Value markers are visual elements which denote a data point in the series. As you’re plotting rapidly-changing real-time data, specific points are of less interest than the trend and the bounds of the incoming values. This is why removing value markers will not decrease the ability of the user to make decisions based on the data. Removing the data markers improves performance significantly, as the XamDataChart no longer has to draw value markers for all data points when a new data point is added.

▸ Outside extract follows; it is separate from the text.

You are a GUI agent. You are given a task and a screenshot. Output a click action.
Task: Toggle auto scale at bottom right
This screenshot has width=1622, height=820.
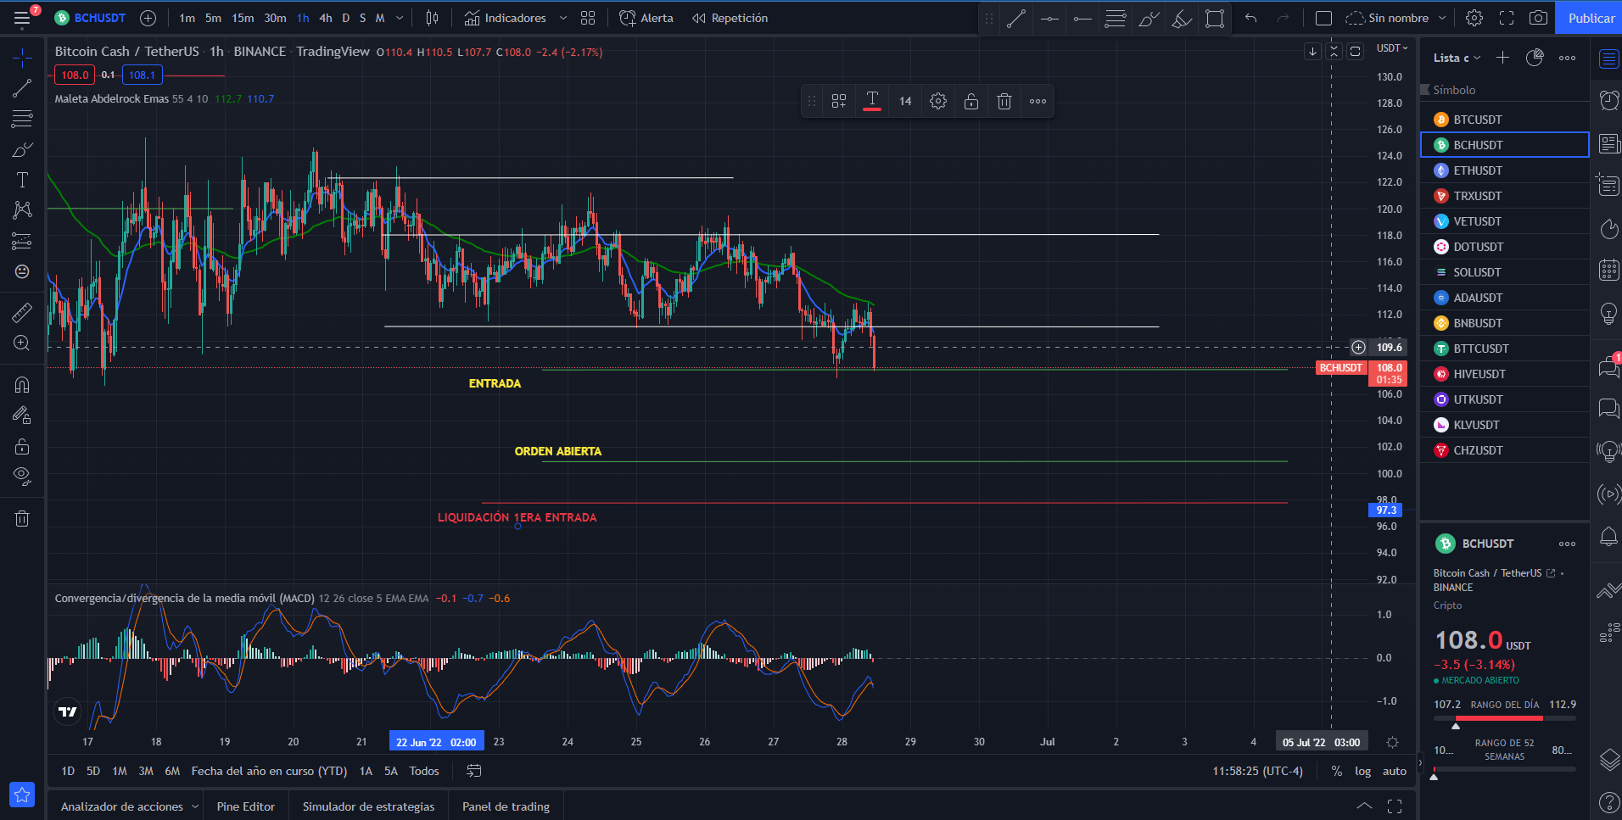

Fix the Width of the Y-Axis Labels

Changes of the axis scale due to changing values in the axis also changes the plot width, causing the series to be refreshed in the newly available plot area. Fixing the width of the Y-Axis labels using the Extent property of the LabelSettings of the axis allows the axis labels to change in response to values shown in the plot, but prevents their widths from changing, saving an additional refresh of the plot area. Here’s the code you can use to fix the widths of the axis labels of the Y axis to 40:

<ig:NumericYAxis x:Name="yAxis1">
      <ig:NumericYAxis.LabelSettings>
             <ig:AxisLabelSettings Extent="40" />
      </ig:NumericYAxis.LabelSettings>
</ig:NumericYAxis>

Use CategoryXAxis instead of CategoryDateTimeXAxis

The CategoryDateTimeXAxis currently assumes that the data arrives in random order and needs to be sorted before it is displayed. This is why for real-time data streams, each new point forces a re-sort of the data, causing a performance hit. Using the CategoryXAxis instead, which assumes that chart data arrives in order, improves performance twice measured using the Frames per Second metric.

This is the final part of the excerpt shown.